Saving Opportunistic Encryption

[Bill Stewart]

The simplest way to get half-safe opportunistic encryption is the "Open 
Secret" shared secret,
or equivalently, draft-ietf-ipsec-internet-key-00.txt's shared 
secret.  Everybody who wants to use it just adds it to their ipsec's list 
of known shared secrets, and uses it unless something better is 
available.  It doesn't pretend to be MITM-proof, but it's a start.  Doing 
the whole job correctly is much harder, which is why Gilmore's 
do-the-job-correctly-or-bust project didn't achieve the "encrypting X% of 
the net by Christmas", where X>1 and Christmas < 2010.  (This doesn't count 
the VPN market, which is what got the commercial support, even if many of 
the vendors used FreeS/WAN code, and it's a much easier problem even if 
ISAKMP/Oakley is a hard way to do something easy.)

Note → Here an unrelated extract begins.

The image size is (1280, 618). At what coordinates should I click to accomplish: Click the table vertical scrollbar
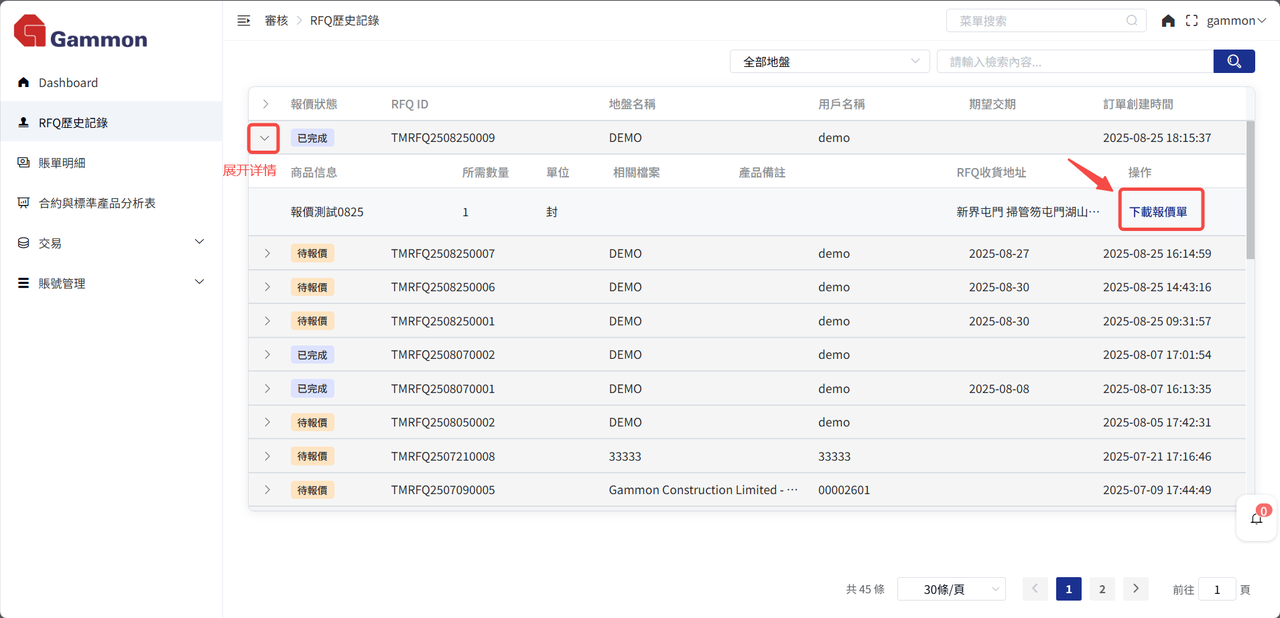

Forward DNS support is widely available, because anybody out there who 
doesn't want to run their own DNS can find a friendly DNS provider who'll 
sell them a subdomain they can use, e.g. 
joecypherpunk.FriendlyDnsProvider.net, and they can even do DNSSEC support 
(though obviously you can't walk the whole tree unless the roots are 
signed.)  No ISP support needed.

Reverse DNS support was pretty much a non-starter, because most ISPs don't 
give the user control over their reverse DNS space even if they bother to 
implement it at all.   They're getting better, but you're still usually 
port123.box456.sfo.example.net, and forget getting DNSSEC support.  You 
*could* make it work by building a separate Reverse DNS tree, like 
D.B.C.A.opportunistic-encryption.org, instead of hanging it off 
D.B.C.A.in-addr.arpa.  You'd still have to get people to populate it, and 
make it scalable and DDOS-proof, but perhaps you could do it.

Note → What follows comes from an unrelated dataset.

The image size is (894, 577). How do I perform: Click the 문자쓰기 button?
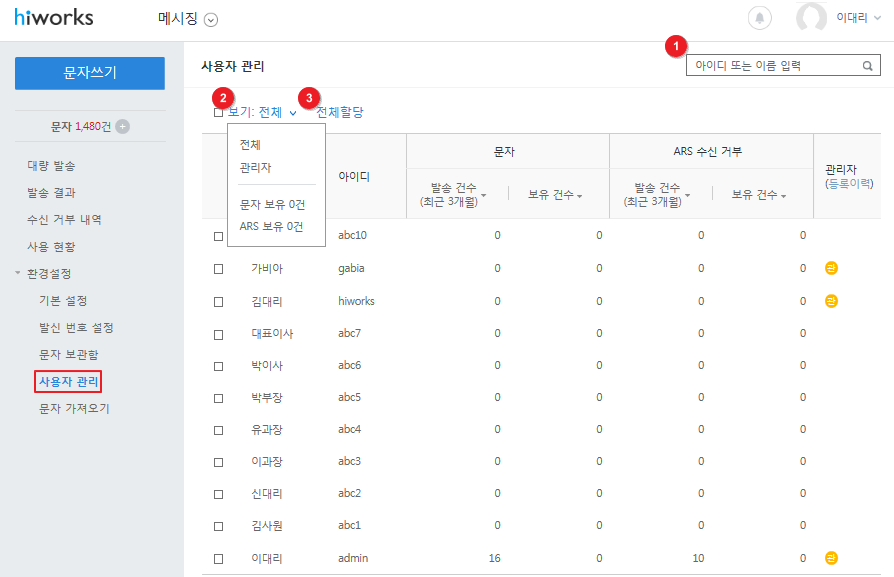[x=90, y=73]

Reverse DNS also has the problem that it's _not_ a 1:1 matching - a given 
IP address may have many virtual hosts on it, and therefore many domain 
names, and the domain names can be different for email vs. web vs. other 
protocols.  So it can only work on a subset of the application space, even 
if you've got the control you need.

Of course, forward DNS isn't really what you want, and reverse DNS mostly 
is, because there isn't a user interface to your IPSEC interface or routing 
tables, especially if the IPSEC box is some security gateway that the end 
user doesn't even have access to, so unless you want to invent some other 
protocol (not ISAKMP/Oakley/etc.) to seed the IPSEC Security Associations, 
all you've got to work with   is the IP address of a destination, not a name.

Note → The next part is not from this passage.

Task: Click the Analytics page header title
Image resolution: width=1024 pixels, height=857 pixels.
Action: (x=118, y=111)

It's possible to play hackish workarounds that have the DNS server 
opportunistically fetch DNSSEC information, with the assumption that most 
people only talk to IP addresses that they got from DNS lookups, and it 
even has the performance advantage that you can do the fetch before you 
send out any TCP or UDP packets to the destination instead of stalling and 
risking timeouts.  They're not hugely reliable, but they're a start, 
especially if you're going to fall back to "Open Secret".  They're mainly 
useful for machines that are doing their own IPSEC encryption, rather than 
using some IPSEC gateway/firewall box - otherwise you need to build dodgy 
configurations like running the DNS server on  the IPSEC gateway and making 
sure DNS caching and IPSEC SA caching times are compatible.   Also, working 
at this level means you're not just hacking the kernel, or the kernel plus 
some helper daemons - you're hacking BIND and its competitors, and suddenly 
you become responsible for maintaining them :-)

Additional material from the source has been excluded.